3) Head to head; or chouette play (say with 4 players).

Any thoughts?

Chuck Bower  writes:

This is an interesting (IMO) topic.  I don't know of any detailed
work that has been done on this subject--money management for head-to-
head (and choutte) backgammon play.  I can imagine that a computer
simulation could be developed which would help answer this question
in greater detail than what I am going to present BoE.  (I believe
John Graas's post was along a similar vein.  I'm just more verbose.  :)

     One money management technique which HAS been studied fairly
extensively is known as the "Kelly Criterion".

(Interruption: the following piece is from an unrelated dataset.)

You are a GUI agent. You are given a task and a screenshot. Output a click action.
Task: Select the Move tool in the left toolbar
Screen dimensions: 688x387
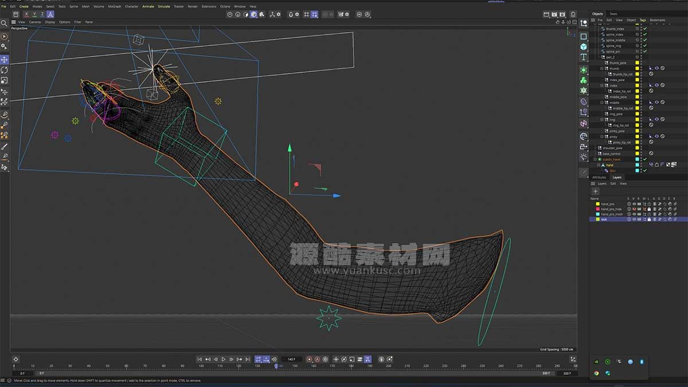click(5, 59)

     First some sketchy history (and, as usual, from memory so I
may have messed up some of the details):  In the 1950's, a researcher(s)
for Ma Bell (probably Bell Labs) wrote journal article about signal
routing.  I believe it was pub'ed in one of Ma Bell's own journals.
The author (or one of the authors) was named 'Kelly'.  Someone who
read the article (sorry, no name here) realized that the paper's
contents actually applied well to money management in some gambling
situations (blackjack)?  Starting in the early 60's, Edward O. Thorp
(of "Beat the Dealer" and "Thorp(e) Count" fame) made the Kelly method
popular as a money management technique for casino blackjack (assuming
intelligent card counting practice).

     Although I don't know if it has ever been proven, Thorp (see
for example, his book "Mathematics of Gambling", 1984, Lyle Stuart
publisher) contends that the Kelly Criterion is an optimal technique
for making money as fast as possible under the condition that you are
guaranteed never to blow your entire bankroll.  There are some
conditions on the Kelly method in it's strictest application:

1) Player MUST have an edge!

2) Player has the option of varying his bet amount at each new
   opportunity (e.g. before each round of cards is dealt).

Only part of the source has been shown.